One piece of inefficient code is deliberately left in build_tree(). There is an extra member in the node structure called saved_count. When a node is taken off the active list by having its count set to zero, the previous count is stored in saved_count. Later, if the user has selected the -d option in order to print out the model, the saved_count can be printed. This helps when debugging the program and when trying to understand how the tree works.

Using the Tree

During the expansion phase, it is easy to see how to use the Huffman tree. Starting at the root node, a single bit at a time is read in by the decoder. If the bit is a 0, the next node is the one pointed to by the child_0 index. If the bit is a 1, the next node is the one pointed to by the child_1 index. If the new node is 256 or less, we have reached a leaf of the tree and can output the corresponding symbol. If the symbol was the special end-of-stream symbol, we can exit instead of sending it out. This is what is done in the expand_node() function. It is just a few lines of code, and it decodes a compressed Huffman code file with relative ease.

Compressing the same file is a bit harder. Essentially, we want to work down the tree, outputting a 1 or a 0 bit at each node, till we get to the appropriate leaf node. Unfortunately, the tree structure makes this impossible. When we start at the root node, we have no idea whether to take the 0 or the 1 branch to arrive at a particular symbol.

One way to solve this problem when building the tree would be to add a parent member to the node structure. When combining the two minimum nodes to form a new internal node, each minimum node would have its parent structure set to point to the new node. With this new node, we could start at the leaf node and work our way up through the tree toward the root. The only problem with this

procedure is that we would accumulate bits in reverse order as we went up the tree. We would have to rack them up till we reached the root node, then put them out in reverse order.

Fortunately, there is a better way to do this. Rather than trying to use the tree to code our symbols when compressing a file, we could build a code table by recursively traversing the entire tree one time only. This creates a table of codes, one for each symbol, along with the length of each code.
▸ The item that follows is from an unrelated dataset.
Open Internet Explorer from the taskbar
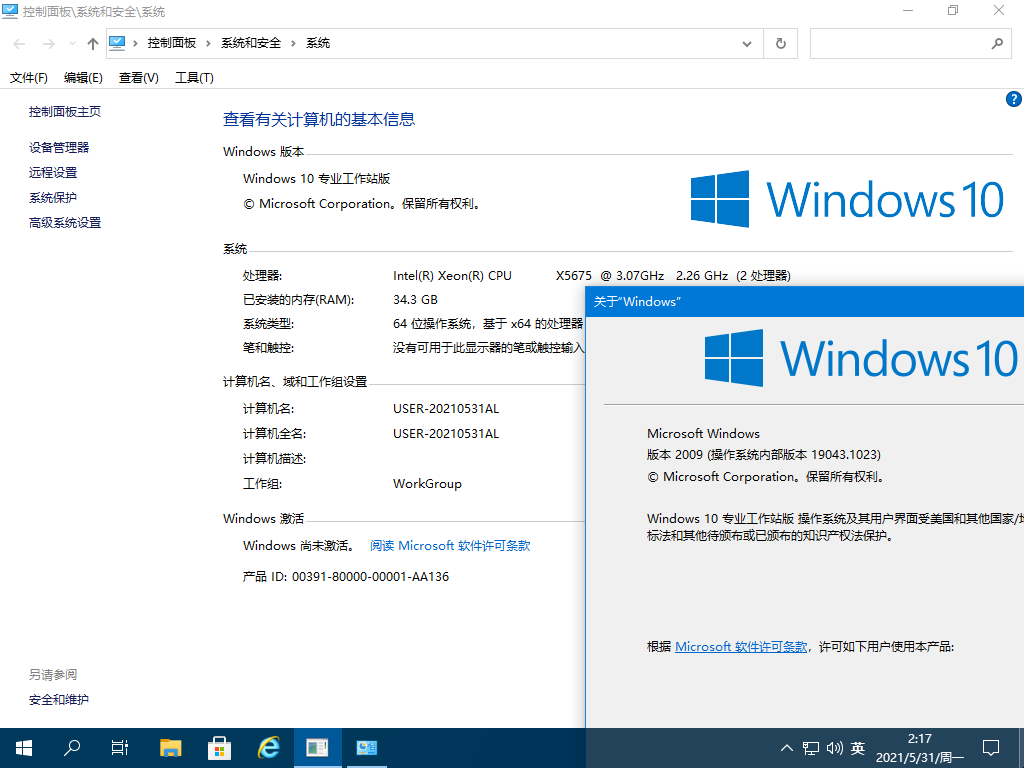This screenshot has width=1024, height=768. pos(268,747)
Once the table is built, the file can be encoded by simply outputting the appropriate code for every character in the input file.

The code to convert the tree data structures into a table of codes is very simple, thanks to a recursive algorithm. We start at the root node of the tree with a zero. Then we begin working down the

individual branches of the tree, adding a one or a zero to the code each time we travel down a branch. Whenever we reach a leaf, we store the code values for that leaf in the code array and back up to the previous node, where we can start searching down the other side of the tree.

The code to accomplish this is in function convert_tree_to_code(). This routine takes a fair amount of work to create the code table, but once it is done the actual file compression is very easy.